Custom Metrics


Fiddler offers the ability to customize metrics for your specific use case.

How do I construct a Custom Metric?

Fiddler Custom Metrics are constructed using the Fiddler Query Language (FQL).

You can use any of the constants, operators, and functions mentioned in the page linked above in a Custom Metric definition.

However, every metric must return either

  1. an aggregate (produced by aggregate functions and built-in metric functions) or
  2. a combination of aggregates

To clarify, you may not define a metric using purely row-level functions.

For details on all these function types, see the FQL page linked above.


Simple Example

Let’s say you wanted to create a Custom Metric for the following metric definition:

  • If an event is a false negative, assign a value of -40. If the event is a false positive, assign a value of -400. If the event is a true positive or true negative, then assign a value of 250.

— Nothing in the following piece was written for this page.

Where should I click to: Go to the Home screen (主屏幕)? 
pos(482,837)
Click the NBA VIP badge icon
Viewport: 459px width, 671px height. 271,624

We can formulate this metric using FQL with the following code:

average(if(Prediction < 0.5 and Target == 1, -40, if(Prediction >= 0.5 and Target == 0, -400, 250)))

(Here, we assume Prediction is the name of the output column for a binary classifier and Target is the name of our label column.)

Null Violation Flag

This metric returns 1 if a given time bin has at least one null value in the column1 column. Otherwise, it returns 0.

if(null_violation_count(column1) > 0, 1, 0)

Tweedie Loss

An implementation of the Tweedie Loss Function. Here, Target is the name of the target column and Prediction is the name of the prediction/output column.

average((Target * Prediction ^ (1 - 0.5)) / (1 - 0.5) + Prediction ^ (2 - 0.5) / (2 - 0.5))

Adding a Custom Metric

Note: To add a Custom Metric using the Python client, see client.add_custom_metric

From the Model page, you can access Custom Metrics by clicking the Custom Metrics tab at the top of the page.

Then click Add Custom Metric to add a new Custom Metric.

Finally, enter the Name, Description, and Definition for your Custom Metric and click Save.

Accessing Custom Metrics in Charts and Alerts

After your Custom Metric is saved, it can be selected from Charts and Alerts.



Modifying Custom Metrics

Since alerts can be set on Custom Metrics, making modifications to a metric may introduce inconsistencies in alerts.

Therefore, Custom Metrics cannot be modified once they are created.

If you'd like to try out a new metric, you can create a new one with a different Definition.

Deleting Custom Metrics

Note: To delete a Custom Metric using the Python client, see client.delete_custom_metric

From the Custom Metrics tab, you can delete a metric by clicking the trash icon next to the metric of interest.